A Note to @defi_dave

Your approach sounds disciplined, and I respect the active risk management. But I’d push back on one thing: your deleveraging triggers assume you’ll be able to execute when you need to.

During the ezETH depeg, DEX liquidity evaporated in minutes. Curve pool slippage went from 0.5% to 8%+ before most users could react. Your “sell in one transaction” plan might work at 0.97, but at 0.93 you might be competing with a thousand other people trying to exit the same door.

The risk isn’t that you don’t have a plan. It’s that everyone else has the same plan.


risk_rachel

As someone who’s been building in the LRT space for the past 18 months, I want to offer some defense of the architecture—while acknowledging the legitimate concerns raised here.

The 2008 Comparison Is Overblown

I understand why people reach for the CDO parallel. It’s intellectually satisfying. But there are fundamental differences:

  1. Transparency. Every LRT’s backing is verifiable on-chain. You can see exactly how much ETH backs each eETH, ezETH, or pufETH in real-time. CDOs were opaque by design. LRTs are transparent by architecture.

  2. No rating agency failure. The ezETH depeg wasn’t caused by people misjudging risk. Everyone knew there were no withdrawals. The depeg was a coordination failure, not an information failure.

  3. No systemic fraud. The mortgage crisis involved widespread misrepresentation. LRT protocols do exactly what they say they do.

  4. Programmable risk management. Smart contracts can enforce position limits, circuit breakers, and automatic deleveraging in ways traditional finance couldn’t.

**DATASET:**
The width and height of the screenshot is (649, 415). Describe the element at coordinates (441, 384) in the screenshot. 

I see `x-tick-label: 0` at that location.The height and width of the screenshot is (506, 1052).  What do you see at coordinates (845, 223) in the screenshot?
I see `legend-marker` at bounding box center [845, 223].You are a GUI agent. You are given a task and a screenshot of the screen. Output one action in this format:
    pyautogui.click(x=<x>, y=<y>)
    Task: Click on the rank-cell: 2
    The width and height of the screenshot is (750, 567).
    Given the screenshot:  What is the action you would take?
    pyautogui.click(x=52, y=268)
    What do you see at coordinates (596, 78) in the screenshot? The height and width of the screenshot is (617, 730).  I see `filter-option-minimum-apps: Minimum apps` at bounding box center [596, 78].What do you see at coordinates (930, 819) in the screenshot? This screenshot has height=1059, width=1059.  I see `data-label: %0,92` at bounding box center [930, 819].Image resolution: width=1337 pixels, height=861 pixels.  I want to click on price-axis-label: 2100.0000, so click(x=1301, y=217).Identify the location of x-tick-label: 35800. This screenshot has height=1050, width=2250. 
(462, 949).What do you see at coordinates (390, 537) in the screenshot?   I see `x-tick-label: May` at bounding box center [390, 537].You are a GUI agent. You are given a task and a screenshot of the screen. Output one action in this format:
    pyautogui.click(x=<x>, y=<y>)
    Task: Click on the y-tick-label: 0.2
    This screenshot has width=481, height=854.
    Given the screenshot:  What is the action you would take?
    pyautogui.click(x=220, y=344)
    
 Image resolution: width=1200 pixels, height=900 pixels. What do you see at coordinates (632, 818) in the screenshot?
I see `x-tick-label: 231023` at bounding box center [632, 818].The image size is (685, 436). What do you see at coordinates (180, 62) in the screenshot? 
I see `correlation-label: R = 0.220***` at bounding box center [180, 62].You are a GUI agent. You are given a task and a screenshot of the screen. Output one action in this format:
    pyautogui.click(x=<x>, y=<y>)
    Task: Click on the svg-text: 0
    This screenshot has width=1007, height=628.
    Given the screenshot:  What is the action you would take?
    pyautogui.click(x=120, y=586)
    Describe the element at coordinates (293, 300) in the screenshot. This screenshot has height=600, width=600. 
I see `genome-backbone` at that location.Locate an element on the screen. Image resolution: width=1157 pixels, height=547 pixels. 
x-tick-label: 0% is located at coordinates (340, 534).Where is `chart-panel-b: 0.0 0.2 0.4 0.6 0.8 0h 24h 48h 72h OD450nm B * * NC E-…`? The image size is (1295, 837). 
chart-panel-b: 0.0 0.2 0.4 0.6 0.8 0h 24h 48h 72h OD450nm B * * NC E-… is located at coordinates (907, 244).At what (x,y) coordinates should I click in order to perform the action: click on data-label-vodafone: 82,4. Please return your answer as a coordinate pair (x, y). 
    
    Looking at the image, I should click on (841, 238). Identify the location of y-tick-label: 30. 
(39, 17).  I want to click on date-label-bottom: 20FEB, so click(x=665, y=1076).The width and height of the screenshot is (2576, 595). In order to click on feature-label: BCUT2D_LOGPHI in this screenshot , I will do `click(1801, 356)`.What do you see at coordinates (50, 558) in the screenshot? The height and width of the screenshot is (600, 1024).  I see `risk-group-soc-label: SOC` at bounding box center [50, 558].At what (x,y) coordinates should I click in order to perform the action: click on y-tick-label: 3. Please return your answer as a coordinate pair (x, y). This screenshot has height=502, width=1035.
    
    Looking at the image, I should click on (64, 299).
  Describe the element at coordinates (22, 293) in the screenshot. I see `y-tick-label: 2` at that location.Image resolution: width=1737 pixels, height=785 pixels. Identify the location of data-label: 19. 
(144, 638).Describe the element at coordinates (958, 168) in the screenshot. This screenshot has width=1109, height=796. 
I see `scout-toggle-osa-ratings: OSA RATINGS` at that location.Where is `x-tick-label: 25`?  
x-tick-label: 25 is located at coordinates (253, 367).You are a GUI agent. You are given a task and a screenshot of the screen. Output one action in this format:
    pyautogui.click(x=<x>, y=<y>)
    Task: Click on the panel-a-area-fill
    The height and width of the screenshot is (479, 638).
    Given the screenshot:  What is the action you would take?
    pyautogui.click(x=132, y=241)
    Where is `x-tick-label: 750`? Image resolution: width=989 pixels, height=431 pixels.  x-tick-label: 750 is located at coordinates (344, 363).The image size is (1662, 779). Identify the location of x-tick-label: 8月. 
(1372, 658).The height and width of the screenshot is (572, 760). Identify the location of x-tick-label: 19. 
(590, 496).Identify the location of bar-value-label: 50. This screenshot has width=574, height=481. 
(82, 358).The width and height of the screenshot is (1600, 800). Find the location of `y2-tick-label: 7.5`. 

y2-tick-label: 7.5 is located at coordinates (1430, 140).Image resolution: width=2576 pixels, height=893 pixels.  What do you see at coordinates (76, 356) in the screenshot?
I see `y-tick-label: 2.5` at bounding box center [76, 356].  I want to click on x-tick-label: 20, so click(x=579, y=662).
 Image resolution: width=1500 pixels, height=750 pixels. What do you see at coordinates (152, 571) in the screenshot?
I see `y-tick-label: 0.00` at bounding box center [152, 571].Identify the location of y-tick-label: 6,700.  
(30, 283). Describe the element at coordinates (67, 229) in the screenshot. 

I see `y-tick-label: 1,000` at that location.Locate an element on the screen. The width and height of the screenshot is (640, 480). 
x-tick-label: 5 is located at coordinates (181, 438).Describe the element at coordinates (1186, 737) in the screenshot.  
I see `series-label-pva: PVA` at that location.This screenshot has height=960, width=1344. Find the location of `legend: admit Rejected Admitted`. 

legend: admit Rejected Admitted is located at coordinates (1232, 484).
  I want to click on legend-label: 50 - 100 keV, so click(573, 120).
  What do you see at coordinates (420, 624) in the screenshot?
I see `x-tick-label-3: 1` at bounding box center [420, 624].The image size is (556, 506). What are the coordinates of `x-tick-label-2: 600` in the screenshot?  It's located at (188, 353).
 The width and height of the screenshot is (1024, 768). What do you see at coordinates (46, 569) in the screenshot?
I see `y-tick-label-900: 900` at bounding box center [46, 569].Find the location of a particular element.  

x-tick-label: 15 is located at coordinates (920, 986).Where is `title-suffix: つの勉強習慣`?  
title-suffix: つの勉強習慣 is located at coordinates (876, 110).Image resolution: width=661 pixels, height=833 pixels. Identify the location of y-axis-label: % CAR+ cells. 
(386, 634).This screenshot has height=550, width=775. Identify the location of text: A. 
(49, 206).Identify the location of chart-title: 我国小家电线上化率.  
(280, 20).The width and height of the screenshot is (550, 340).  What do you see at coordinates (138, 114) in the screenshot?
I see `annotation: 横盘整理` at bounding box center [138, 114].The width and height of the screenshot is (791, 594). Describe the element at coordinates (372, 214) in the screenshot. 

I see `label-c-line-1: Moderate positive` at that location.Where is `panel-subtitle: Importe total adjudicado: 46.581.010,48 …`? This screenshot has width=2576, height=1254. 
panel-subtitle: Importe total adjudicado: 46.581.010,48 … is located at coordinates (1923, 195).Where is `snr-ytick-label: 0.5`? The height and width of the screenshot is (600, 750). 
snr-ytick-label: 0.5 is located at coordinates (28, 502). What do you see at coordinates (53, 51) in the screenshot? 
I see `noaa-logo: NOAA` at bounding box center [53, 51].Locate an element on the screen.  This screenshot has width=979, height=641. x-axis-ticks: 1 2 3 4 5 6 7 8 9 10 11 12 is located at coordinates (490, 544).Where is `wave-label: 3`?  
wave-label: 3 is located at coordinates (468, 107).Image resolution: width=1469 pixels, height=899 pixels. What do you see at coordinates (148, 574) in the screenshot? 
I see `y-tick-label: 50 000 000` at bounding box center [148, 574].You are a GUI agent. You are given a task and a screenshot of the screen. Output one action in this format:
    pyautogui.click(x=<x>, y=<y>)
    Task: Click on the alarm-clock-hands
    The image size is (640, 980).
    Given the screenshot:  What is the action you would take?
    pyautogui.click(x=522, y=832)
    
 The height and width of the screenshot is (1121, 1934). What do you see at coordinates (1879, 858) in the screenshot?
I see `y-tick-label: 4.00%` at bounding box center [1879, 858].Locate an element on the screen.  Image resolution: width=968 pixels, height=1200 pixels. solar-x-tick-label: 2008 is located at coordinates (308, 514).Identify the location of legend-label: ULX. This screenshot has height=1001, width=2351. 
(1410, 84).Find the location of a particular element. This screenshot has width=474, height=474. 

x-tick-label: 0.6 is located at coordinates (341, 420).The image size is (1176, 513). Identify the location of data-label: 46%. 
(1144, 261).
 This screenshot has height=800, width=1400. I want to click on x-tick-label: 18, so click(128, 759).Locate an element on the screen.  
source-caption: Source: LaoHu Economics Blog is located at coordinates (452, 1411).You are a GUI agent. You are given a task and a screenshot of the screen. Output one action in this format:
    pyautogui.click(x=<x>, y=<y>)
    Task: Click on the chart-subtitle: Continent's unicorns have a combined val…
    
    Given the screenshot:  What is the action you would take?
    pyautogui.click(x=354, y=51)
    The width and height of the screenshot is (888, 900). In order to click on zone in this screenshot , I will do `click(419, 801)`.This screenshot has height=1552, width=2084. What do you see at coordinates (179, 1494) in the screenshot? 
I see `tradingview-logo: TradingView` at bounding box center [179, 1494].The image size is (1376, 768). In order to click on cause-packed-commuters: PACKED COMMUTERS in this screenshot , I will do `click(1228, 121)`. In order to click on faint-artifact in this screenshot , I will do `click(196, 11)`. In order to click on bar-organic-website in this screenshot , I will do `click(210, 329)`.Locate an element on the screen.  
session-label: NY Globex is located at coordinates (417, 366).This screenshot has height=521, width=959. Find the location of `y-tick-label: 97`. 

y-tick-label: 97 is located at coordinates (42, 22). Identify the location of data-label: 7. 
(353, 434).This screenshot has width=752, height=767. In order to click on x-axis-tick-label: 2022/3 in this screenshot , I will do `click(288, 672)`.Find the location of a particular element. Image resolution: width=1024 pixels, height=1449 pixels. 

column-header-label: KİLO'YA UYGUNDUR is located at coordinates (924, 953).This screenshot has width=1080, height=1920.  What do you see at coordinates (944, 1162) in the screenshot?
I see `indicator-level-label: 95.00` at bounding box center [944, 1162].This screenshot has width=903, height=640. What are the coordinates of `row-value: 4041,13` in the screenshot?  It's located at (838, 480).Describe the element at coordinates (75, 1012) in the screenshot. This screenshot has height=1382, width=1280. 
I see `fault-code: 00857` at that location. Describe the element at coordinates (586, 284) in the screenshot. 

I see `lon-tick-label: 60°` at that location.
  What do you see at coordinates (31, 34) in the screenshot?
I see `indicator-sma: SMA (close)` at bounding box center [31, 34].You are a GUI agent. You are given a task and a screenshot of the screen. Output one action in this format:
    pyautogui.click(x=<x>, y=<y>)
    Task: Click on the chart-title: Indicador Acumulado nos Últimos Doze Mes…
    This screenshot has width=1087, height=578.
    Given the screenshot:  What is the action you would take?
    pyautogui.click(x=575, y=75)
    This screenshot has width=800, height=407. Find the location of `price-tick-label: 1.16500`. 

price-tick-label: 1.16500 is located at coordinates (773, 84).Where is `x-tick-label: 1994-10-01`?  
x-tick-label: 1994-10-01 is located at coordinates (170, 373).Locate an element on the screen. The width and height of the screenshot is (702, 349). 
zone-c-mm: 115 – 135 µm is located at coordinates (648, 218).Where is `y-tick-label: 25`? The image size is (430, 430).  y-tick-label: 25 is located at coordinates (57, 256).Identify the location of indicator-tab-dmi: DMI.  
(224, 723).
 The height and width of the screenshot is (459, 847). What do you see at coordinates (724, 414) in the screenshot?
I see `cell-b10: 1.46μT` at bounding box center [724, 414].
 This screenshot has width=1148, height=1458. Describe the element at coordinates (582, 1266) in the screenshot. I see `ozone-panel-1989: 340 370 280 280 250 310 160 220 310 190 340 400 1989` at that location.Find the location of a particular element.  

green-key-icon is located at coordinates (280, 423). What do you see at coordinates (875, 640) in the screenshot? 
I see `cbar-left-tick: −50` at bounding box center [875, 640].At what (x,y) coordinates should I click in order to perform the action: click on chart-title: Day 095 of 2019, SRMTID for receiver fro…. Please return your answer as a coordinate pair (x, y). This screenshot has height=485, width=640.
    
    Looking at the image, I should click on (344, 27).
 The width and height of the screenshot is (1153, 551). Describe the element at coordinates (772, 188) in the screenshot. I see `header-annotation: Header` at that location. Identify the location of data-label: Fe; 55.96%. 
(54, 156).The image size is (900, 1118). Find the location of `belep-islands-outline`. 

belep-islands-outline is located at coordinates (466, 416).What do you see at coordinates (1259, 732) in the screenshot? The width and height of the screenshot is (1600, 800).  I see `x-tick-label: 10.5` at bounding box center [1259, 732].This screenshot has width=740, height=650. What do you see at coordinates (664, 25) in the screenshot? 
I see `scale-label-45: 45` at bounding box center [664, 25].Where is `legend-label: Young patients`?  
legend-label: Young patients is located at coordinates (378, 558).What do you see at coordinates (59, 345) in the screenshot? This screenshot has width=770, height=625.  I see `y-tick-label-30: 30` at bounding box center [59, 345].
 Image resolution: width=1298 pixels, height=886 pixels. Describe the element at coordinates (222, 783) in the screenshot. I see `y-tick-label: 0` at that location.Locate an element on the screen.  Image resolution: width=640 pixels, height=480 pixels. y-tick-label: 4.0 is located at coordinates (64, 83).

**TASK TO COMPLETE:** Continue the forum discussion of liquid restaking tokens from its last sentence.

**ANSWER TO THE EXERCISE:**
Are there leverage risks? Absolutely. But comparing $15B in transparent, verifiable collateral to $2T in opaque mortgage derivatives is analytically sloppy.

How Withdrawal Mechanisms Have Improved

The ezETH depeg exposed a critical flaw: no withdrawal mechanism. Since then, every major LRT has addressed this:

  • ether.fi: Native withdrawals live since Q2 2025, 7-day queue matching EigenLayer
  • Renzo: Fast withdrawal pools with incentivized liquidity
  • Kelp: Gradual withdrawal with tiered timing based on amount
  • Puffer: Integration with secondary market makers for immediate liquidity

Yes, 7 days is long. But the “no exit” problem that caused ezETH’s catastrophic depeg is largely solved. An 8% depeg during stress is very different from an 80% depeg.

Risk Mitigation We’ve Built

Speaking for our protocol (I won’t name it to avoid shilling), here’s what we’ve implemented:

  1. Diversified operator set. We use 40+ node operators across multiple geographies. Single operator failure affects <3% of assets.

  2. Slashing insurance. We’ve partnered with on-chain insurance protocols to cover slashing events up to 5% of TVL.

  3. Real-time monitoring. Automated alerts for depeg thresholds, unusual withdrawal patterns, and liquidity pool depth changes.

  4. Gradual withdrawal caps. Large withdrawals (>1% of TVL) are rate-limited to prevent bank-run dynamics.

  5. Lending protocol coordination. We work directly with Aave and Morpho on LTV parameters to prevent over-leveraging on our token.

Is this perfect? No. But the ecosystem in 2026 is meaningfully safer than 2024.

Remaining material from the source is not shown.